Environment Minister Jairam Ramesh is believed to have assured Coal Minister Sriprakash Jaiswal that necessary changes in the existing regulations regarding public hearing for grant of environment clearances would be made. "Environment Minister assured that necessary amendment to existing instructions would be issued by MoEF stating that no public hearing would be required for expansion projects of coal for extending environmental clearances as long as the proposed expansion capacity is within 25 per cent of the originally approved capacity," a top government source told reporters. However, it could not be confirmed with the Environment Ministry.

Public hearing for environment clearance involves a meeting of all stakeholders, including villagers of the concerned area, district administration, company and Ministry representatives to chalk out a strategy for minimising the damage to environment and allay fears in this regard. The move will also help in boosting the country's annual coal production and bridging the demand-supply gap in the country, pegged at about 70 million tonnes for the current fiscal. Consuming firms like NTPC have rued about the short-supply of coal hurting their production targets.

Coal India Limited (CIL), India's largest coal firm, with over 80 per cent market share, meets the fuel needs of almost all coal consuming companies from sectors like power and steel. Besides CIL, such changes in regulatory norms would also help owners of captive coal reserves like SAIL and Tata Steel to expand their mineral production capacities. Problems in securing environment clearances coupled with other factors have stalled as many as 100 CIL projects, thus hitting its future production targets.
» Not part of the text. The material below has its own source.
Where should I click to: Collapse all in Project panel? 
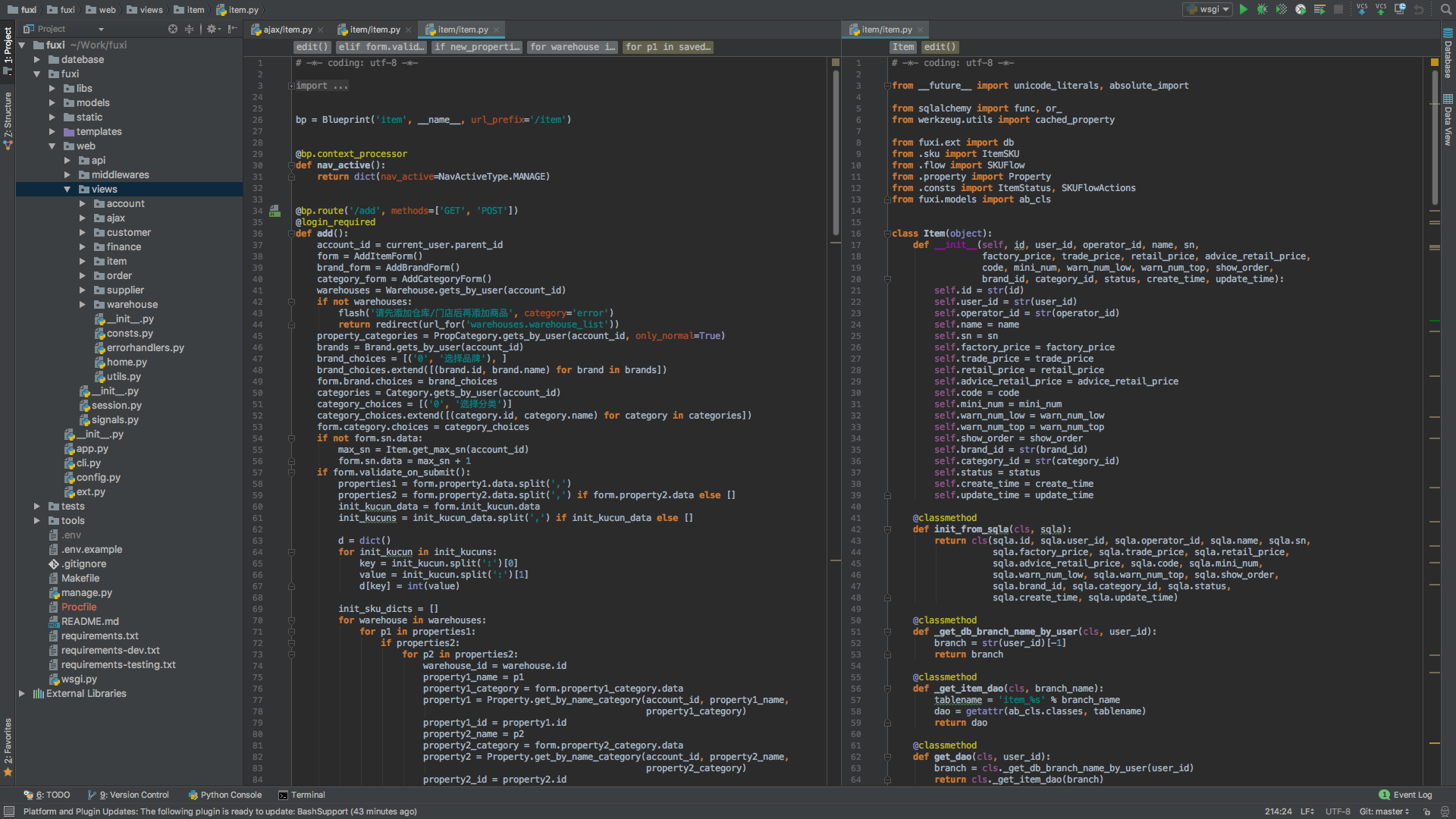[x=189, y=29]
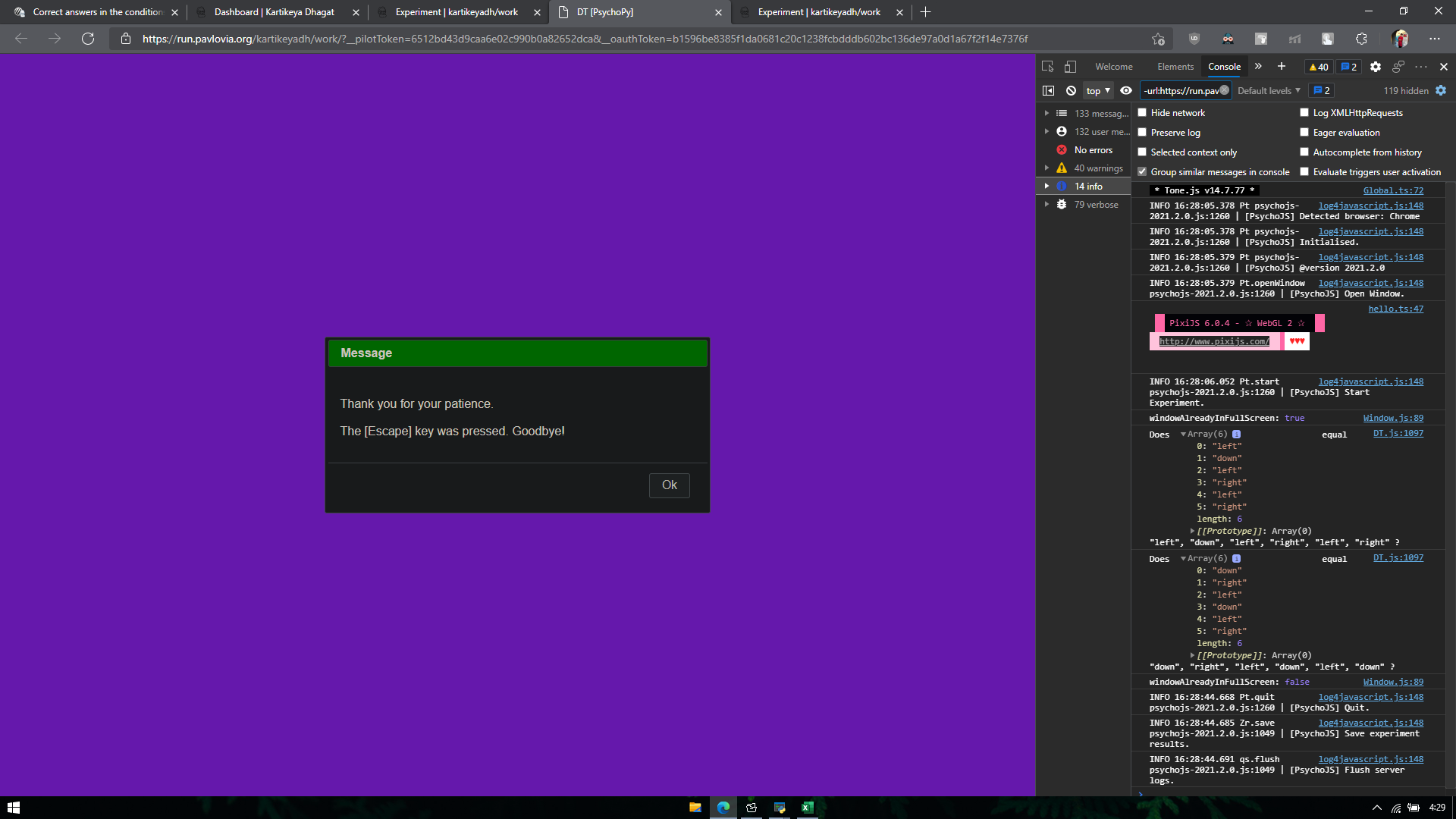The height and width of the screenshot is (819, 1456).
Task: Open DevTools settings gear icon
Action: [x=1376, y=67]
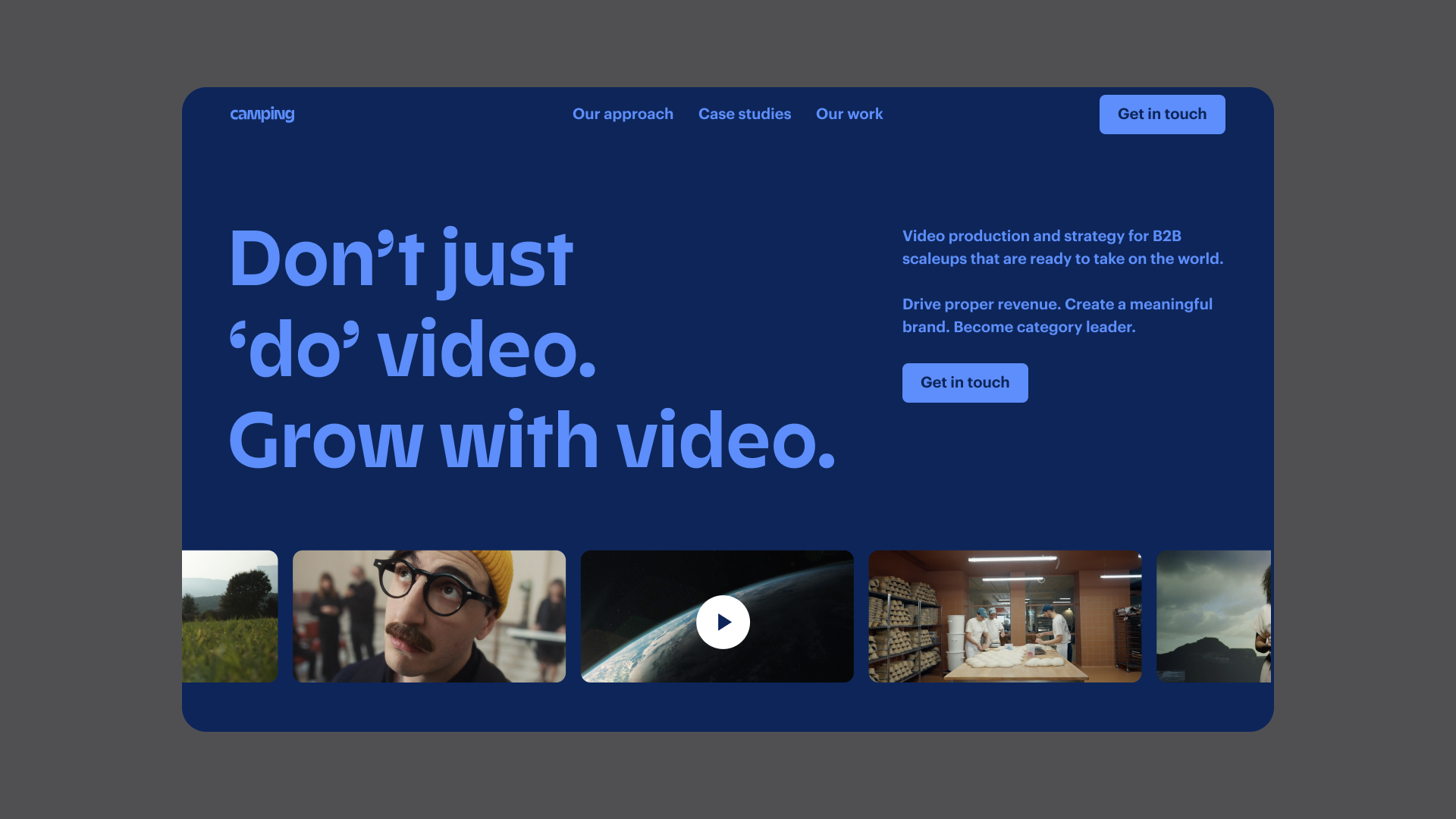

The Standing Committee on Coal and Steel has also expressed concern over the inordinate delays in forest and environmental clearances besides land acquisition hurting expansion projects in the coal sector. Coal India is targeting to produce 435 million tonnes of coal in this financial year. It plans to take up its annual production capacity to 520 million tonnes by the 2011-12, the terminal year of the current plan period (2007-12). However, the projected coal demand will rise to about 731 million tonnes by that time.